Diese Säulen haben das Ziel, für die Wissensproduktion an österreichischen Universitäten eine Finanzierungsbasis zu geben und parallel dazu auch Steuerungseffekte zu erzielen. Nach den ersten Erfahrungen mit diesem Modell zeigt sich, dass das Modell problematische Aspekte für die Arbeit an der Universität innehat.

Welche Lücke tut sich auf?

Studien zeigen, dass es im akademischen Umfeld viele Risikofaktoren gibt, wie z.B. unsichere Beschäftigung, ein hohes Maß an Mobbing und nicht funktionierende Führung. Der Fokus des Wissenschaftssystems in Österreich, im Sinne der Steuerung durch das Ministerium, und international liegt auf Veröffentlichungen und der Sicherung von Fördermitteln und akademischen Mitteln. Die derzeit noch immer dominierenden „publish or perish“ Formate bringen mit sich, dass enormer Zeitdruck entsteht und damit z.B. die Wiederholung von Experimenten oder auch die substanzielle Entwicklung neuer Methoden nicht gefördert werden.

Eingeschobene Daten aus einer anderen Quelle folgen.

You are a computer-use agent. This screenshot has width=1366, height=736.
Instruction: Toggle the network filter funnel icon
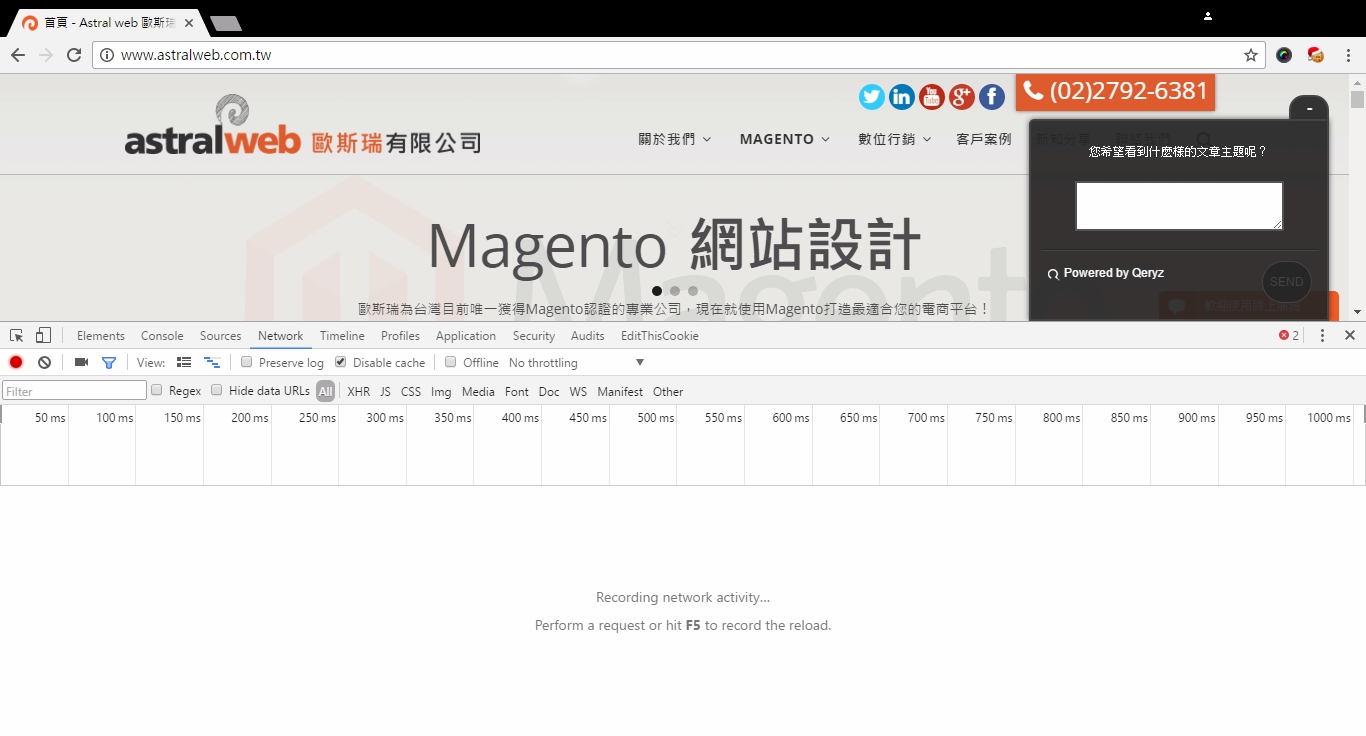[109, 362]
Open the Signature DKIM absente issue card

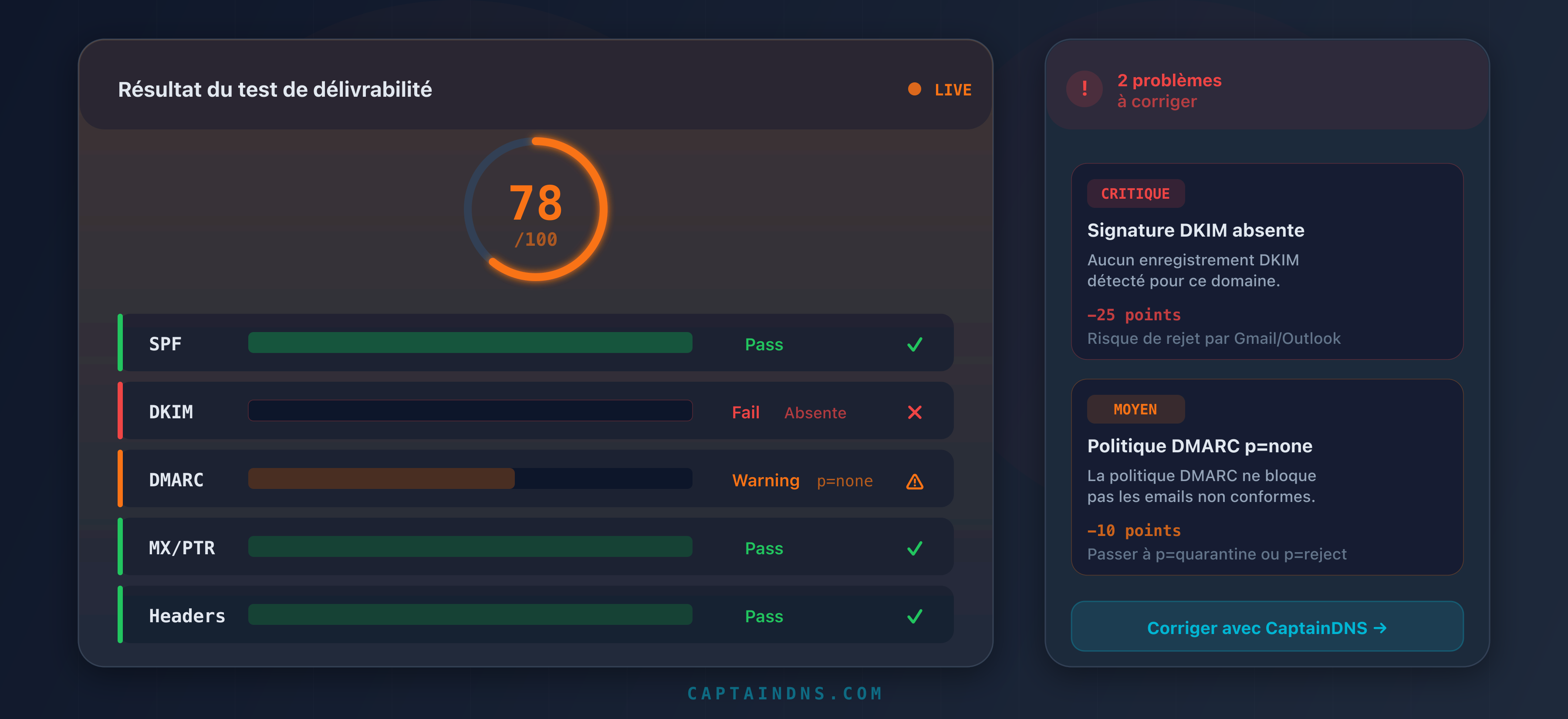coord(1267,262)
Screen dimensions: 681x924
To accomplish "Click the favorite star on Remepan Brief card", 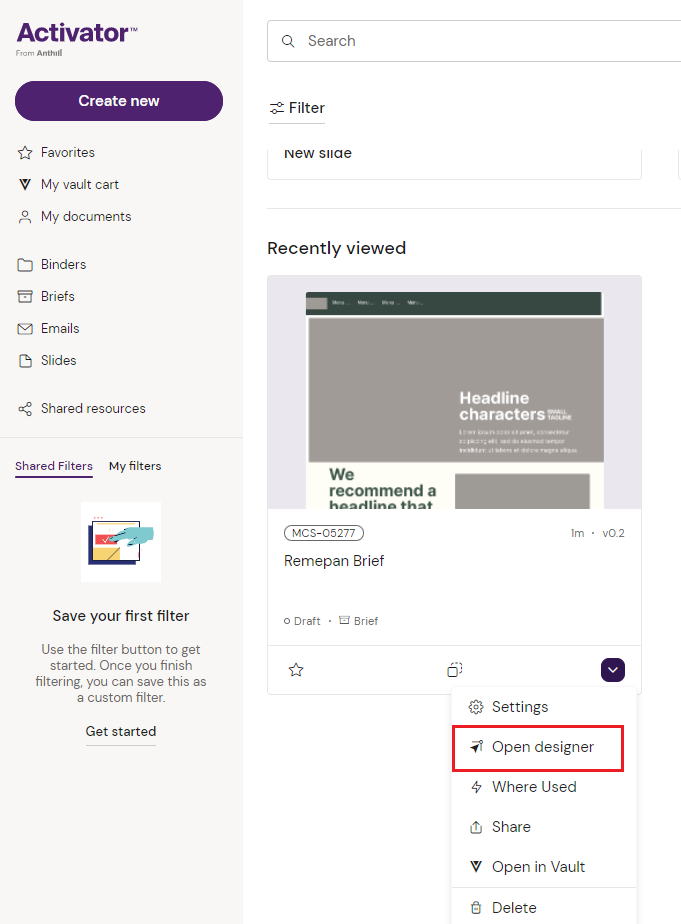I will pyautogui.click(x=296, y=670).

Die derzeitigen, sehr eingeschränkten Karriereperspektiven führen dazu, dass viele junge Wissenschafter:innen – insbesondere Frauen – nach dem Erwerb des Doktorats nicht mehr weiter das ständig erlebte Risiko tragen wollen. Außerdem ist in den letzten Jahren eine zunehmende Anzahl an Ausstiegen aus dem Berufsfeld zu beobachten. Die Zahlen sind hier schon so bedenklich, dass sich auch schon Wissenschaftsverbände entsprechend zu Wort gemeldet haben.

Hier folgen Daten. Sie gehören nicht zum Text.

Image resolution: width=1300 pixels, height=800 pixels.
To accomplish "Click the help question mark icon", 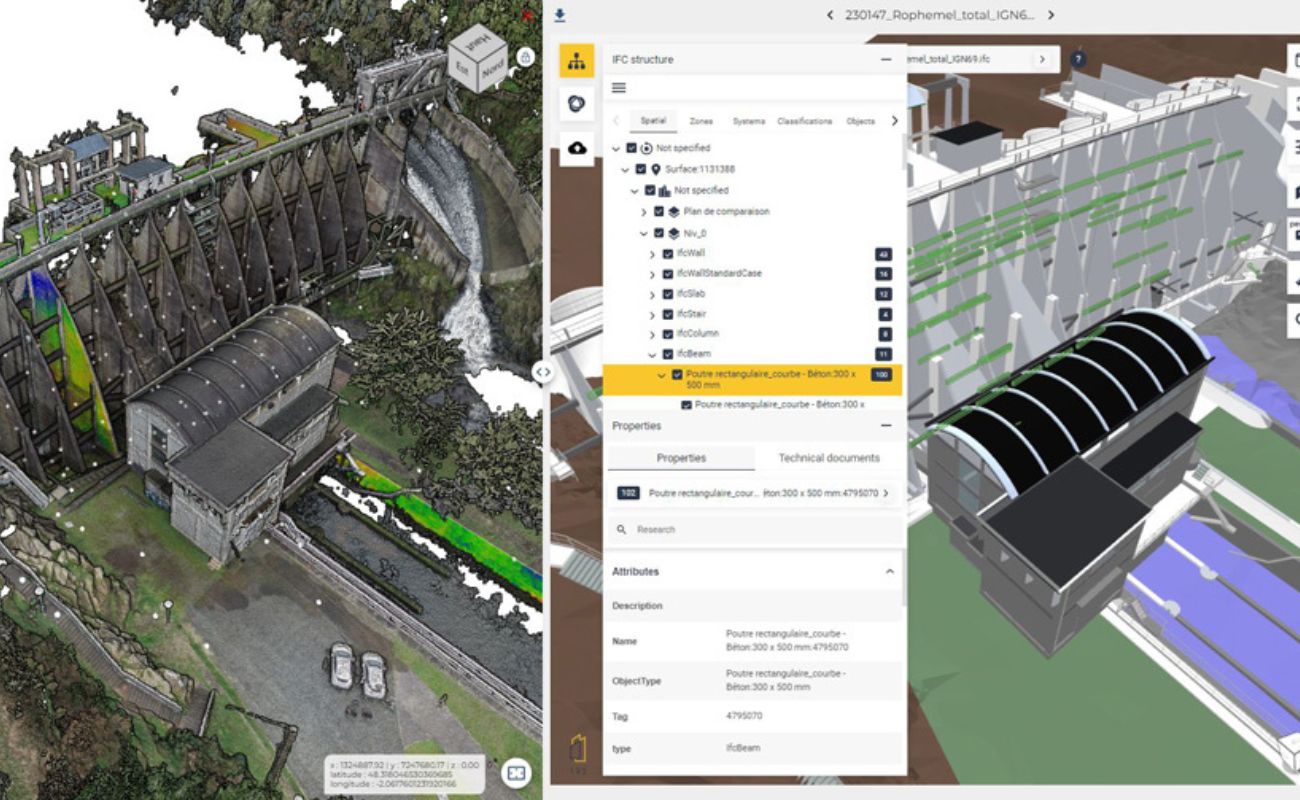I will (x=1077, y=60).
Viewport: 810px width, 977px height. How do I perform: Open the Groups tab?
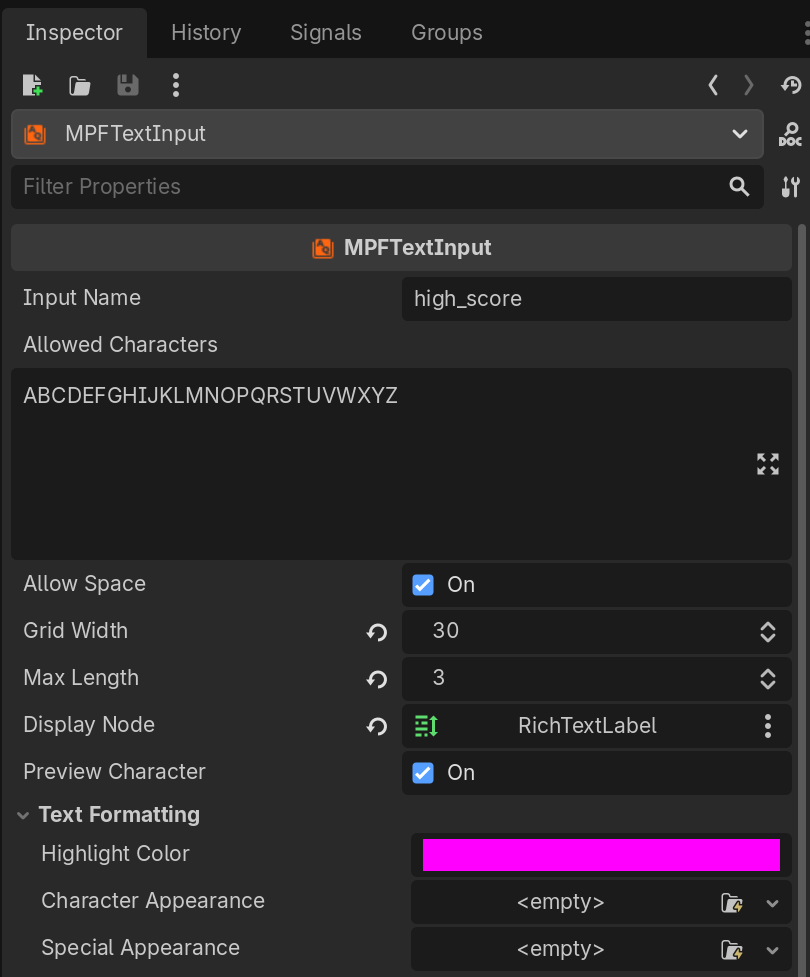(446, 33)
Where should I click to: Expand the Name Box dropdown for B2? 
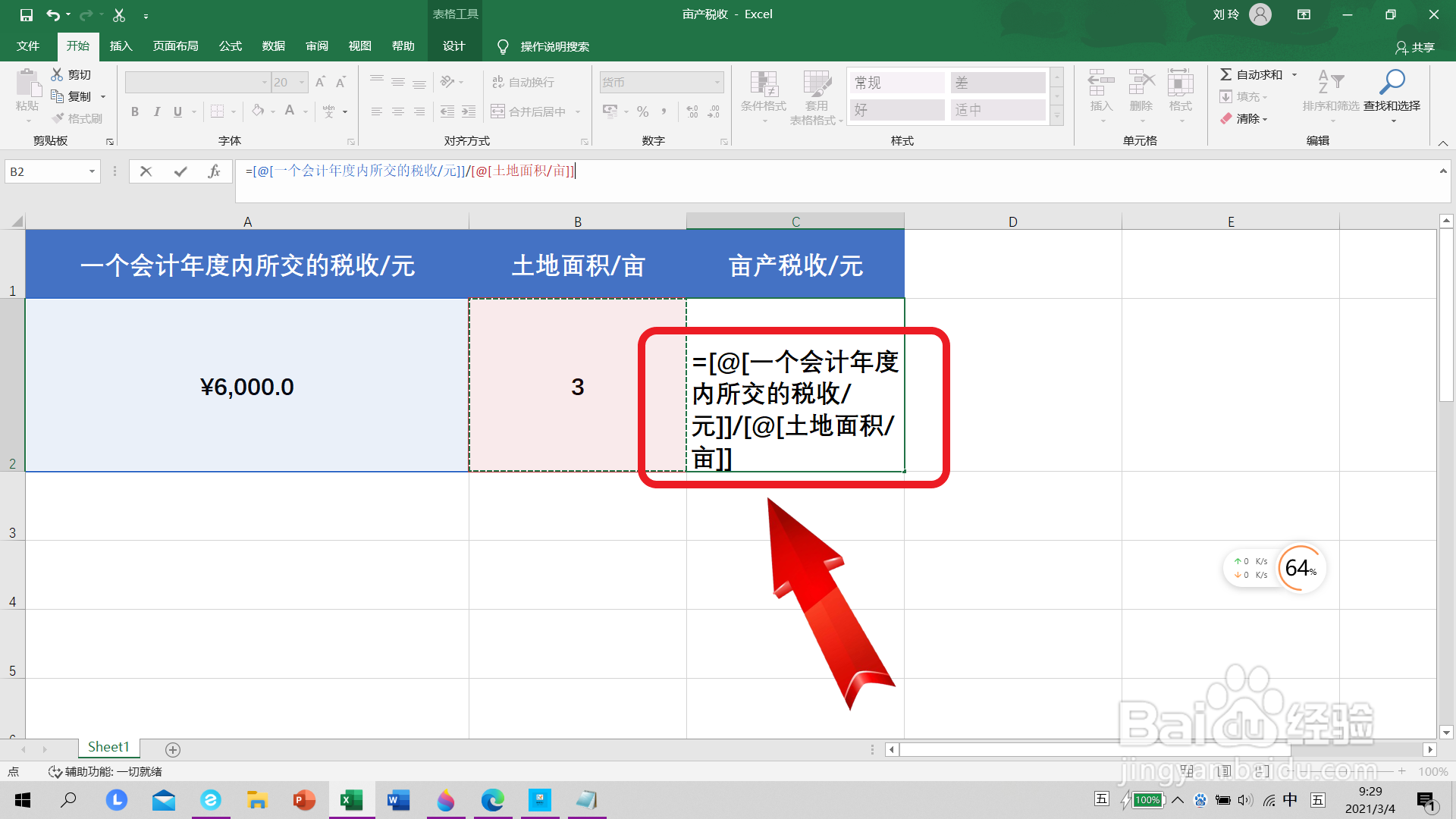(x=92, y=171)
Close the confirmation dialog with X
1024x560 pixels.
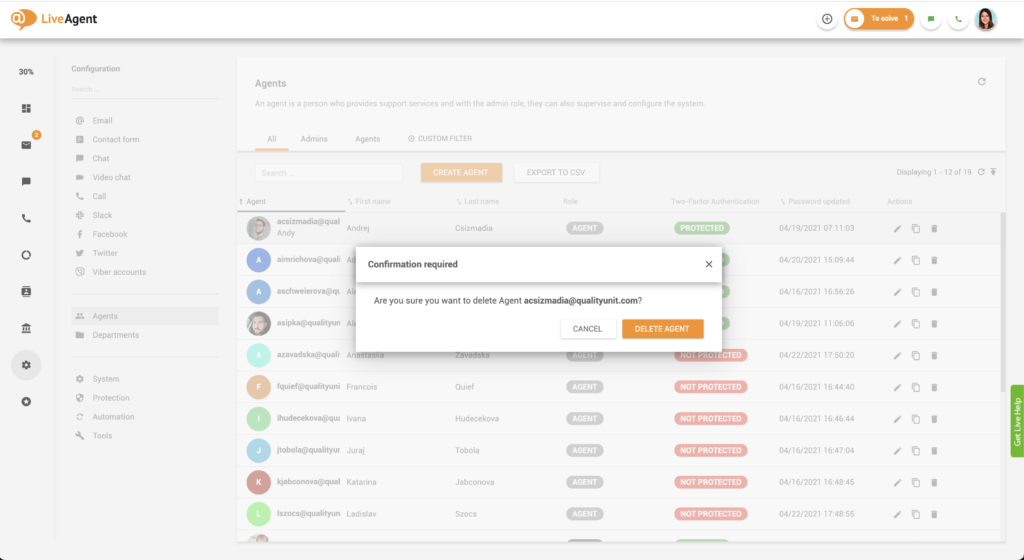point(709,265)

Hier wären andere Formen von Finanzierung für wissenschaftliche Leistungen und auch eine andere Zugänglichkeit wichtig. Das würde aber auch bedeuten, dass wir die derzeitigen Indikatoren für gute Leistungen neu aufsetzen müssten. Andere, neue Leistungsindikatoren wären eine Chance, um auch mitzuberücksichtigen, dass viele Fragestellungen nicht mehr allein zu bewältigen sind, sondern der Austausch in Teams ein absolutes Asset ist. Mittel- und langfristige Forschungsteams aufzubauen, ist unerlässlich – und doch ist es angesichts der Anstellungsformen an österreichischen Universitäten kaum umsetzbar.

Drei Ansätze für gute Forschung an Österreichs Universitäten?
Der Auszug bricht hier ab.